El sistema, en pocas palabras, consiste en que uno pueda observar fotografías de tartas de chocolate a la vez que controla una barra vertical que determina en tiempo real la actividad de la región cerebral que está implicada en el apetito. La barra es como un termómetro moral. La meta consiste en hacer que es barra descendida tomando distintos caminos mentales, hasta que el largo plazo venza al corto plazo. Estos ejercicios, además, pueden fortalecer la disuasión, porque solo funcionan en personas que piensan y actúan atendiendo a las consecuencias a largo plazo.
Esta retroalimentación se ha probado con fumadores que quieren dejar de fumar, pero podría extrapolarse a muchos otros actos que deseamos gestionar.
En resumen, pues, el castigo ya no sería algo que compete al culpable, sino al sujeto que puede rehabilitarse o modificarse. Imaginemos que un sonámbulo sale a la calle y rompe la luna trasera de un coche con un martillo. Ahora imaginemos el mismo supuesto con alguien que está despierto. Aquí deberíamos discutir hasta qué punto el sonámbulo es responsable de sus actos y, por tanto, debe ser castigado como lo es el despierto. En el caso de un sonámbulo parece que todos estamos de acuerdo, pero entre un sonámbulo y un despierto hay una infinita escala de grises de consciencia y funcionamiento adecuado del autocontrol que todavía estamos descifrando desde la neurobiología. Probablemente nunca alcanzaremos a comprender en su totalidad tales matices, de modo que el castigo no debería estar orientado tanto al grado de consciencia o enfermedad del que comete un acto delictivo, como si dicho sujeto puede rehabilitarse.

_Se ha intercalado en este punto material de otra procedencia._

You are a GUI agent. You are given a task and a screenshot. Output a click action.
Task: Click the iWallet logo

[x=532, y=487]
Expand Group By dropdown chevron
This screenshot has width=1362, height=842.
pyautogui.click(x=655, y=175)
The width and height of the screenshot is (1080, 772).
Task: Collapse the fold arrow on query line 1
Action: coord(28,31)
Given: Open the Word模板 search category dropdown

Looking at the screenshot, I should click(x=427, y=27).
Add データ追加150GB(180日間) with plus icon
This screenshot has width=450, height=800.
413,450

Si puede, entonces el castigo será rehabilitarle, ya sea mediante gimnasia del lóbulo prefrontal u otras técnicas. Si no puede rehabilitarse, entonces castigarlo probablemente no ejercerá ningún efecto: estamos ante un enfermo que requiere ser tratado como tal. Recibir una u otra medida dependerá del grado de plasticidad del cerebro del encausado. Algo que también tendrá que tener en cuenta la futura justicia neurobiológica. Una justifica que no exculpa al criminal, sino que actuará de una mucho más eficaz y humanitaria.